#### Dataset records:
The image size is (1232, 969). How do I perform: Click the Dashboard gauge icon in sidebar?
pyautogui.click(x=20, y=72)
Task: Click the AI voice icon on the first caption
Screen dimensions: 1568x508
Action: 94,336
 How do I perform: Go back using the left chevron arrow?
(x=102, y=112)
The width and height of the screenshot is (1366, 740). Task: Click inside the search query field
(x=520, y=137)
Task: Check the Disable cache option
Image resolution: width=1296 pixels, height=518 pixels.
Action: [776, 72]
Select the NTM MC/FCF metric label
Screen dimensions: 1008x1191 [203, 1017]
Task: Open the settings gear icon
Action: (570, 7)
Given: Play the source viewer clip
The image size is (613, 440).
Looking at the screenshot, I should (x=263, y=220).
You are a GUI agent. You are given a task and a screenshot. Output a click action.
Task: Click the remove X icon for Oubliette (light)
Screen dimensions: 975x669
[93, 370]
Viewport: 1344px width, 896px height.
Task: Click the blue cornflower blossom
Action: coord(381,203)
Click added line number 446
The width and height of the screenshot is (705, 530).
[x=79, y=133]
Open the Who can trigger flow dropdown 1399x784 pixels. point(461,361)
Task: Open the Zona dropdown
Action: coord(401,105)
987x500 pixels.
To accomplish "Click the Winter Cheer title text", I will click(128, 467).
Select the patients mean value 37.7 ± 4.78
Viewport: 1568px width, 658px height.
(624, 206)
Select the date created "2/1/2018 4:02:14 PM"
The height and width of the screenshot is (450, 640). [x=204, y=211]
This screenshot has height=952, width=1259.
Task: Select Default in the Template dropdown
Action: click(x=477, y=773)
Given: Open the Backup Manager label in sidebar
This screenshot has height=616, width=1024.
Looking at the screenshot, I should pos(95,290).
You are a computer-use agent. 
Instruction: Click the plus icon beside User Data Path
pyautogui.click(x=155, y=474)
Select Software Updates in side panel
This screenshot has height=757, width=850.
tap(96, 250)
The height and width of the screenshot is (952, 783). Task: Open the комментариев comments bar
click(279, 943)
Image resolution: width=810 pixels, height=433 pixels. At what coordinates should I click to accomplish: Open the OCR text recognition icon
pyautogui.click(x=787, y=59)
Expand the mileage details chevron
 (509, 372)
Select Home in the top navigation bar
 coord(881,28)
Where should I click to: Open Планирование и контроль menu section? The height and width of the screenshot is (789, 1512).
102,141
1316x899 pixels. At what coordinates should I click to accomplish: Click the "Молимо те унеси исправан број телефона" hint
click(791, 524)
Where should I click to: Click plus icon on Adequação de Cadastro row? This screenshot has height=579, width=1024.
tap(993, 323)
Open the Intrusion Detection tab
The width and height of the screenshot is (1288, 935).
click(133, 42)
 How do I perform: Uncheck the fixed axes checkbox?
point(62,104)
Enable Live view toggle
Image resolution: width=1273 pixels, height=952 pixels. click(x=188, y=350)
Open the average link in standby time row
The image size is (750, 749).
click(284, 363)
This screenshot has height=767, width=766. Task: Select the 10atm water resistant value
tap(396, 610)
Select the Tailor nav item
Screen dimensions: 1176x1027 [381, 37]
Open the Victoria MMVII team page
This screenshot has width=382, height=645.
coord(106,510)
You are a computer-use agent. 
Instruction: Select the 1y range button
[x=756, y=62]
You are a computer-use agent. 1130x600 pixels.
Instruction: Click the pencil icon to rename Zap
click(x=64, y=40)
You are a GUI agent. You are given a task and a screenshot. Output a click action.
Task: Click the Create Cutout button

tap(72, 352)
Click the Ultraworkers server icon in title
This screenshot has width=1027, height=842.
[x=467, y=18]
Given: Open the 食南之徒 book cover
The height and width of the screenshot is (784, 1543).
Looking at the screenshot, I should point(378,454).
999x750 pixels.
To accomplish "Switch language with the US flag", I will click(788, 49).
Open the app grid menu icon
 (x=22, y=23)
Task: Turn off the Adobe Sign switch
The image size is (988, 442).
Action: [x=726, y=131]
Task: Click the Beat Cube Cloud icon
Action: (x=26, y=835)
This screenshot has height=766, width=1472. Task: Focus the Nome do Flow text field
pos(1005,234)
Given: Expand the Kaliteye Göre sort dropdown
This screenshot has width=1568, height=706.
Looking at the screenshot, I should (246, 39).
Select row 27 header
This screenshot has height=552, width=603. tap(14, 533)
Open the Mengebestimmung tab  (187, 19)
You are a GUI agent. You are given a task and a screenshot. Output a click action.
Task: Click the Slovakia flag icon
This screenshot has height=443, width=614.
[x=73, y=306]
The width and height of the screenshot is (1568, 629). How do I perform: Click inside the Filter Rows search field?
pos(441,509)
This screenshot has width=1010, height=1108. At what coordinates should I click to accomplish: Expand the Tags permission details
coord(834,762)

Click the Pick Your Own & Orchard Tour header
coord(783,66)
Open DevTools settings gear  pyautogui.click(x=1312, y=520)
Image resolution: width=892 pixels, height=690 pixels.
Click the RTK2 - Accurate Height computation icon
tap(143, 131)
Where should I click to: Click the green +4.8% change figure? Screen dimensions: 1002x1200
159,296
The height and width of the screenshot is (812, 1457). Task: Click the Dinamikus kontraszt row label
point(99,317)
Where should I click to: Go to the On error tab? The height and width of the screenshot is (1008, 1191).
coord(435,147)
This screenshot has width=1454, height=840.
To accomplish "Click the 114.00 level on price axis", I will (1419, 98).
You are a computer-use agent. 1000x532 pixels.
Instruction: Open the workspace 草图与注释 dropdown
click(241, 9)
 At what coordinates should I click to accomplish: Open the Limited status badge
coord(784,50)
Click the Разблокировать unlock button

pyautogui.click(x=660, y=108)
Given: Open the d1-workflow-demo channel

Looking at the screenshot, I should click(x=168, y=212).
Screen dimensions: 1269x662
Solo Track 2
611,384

#### Problem requirements:
Report how many lines in the records hold the word "will", giving the number and nothing else.

#### Answer box:
3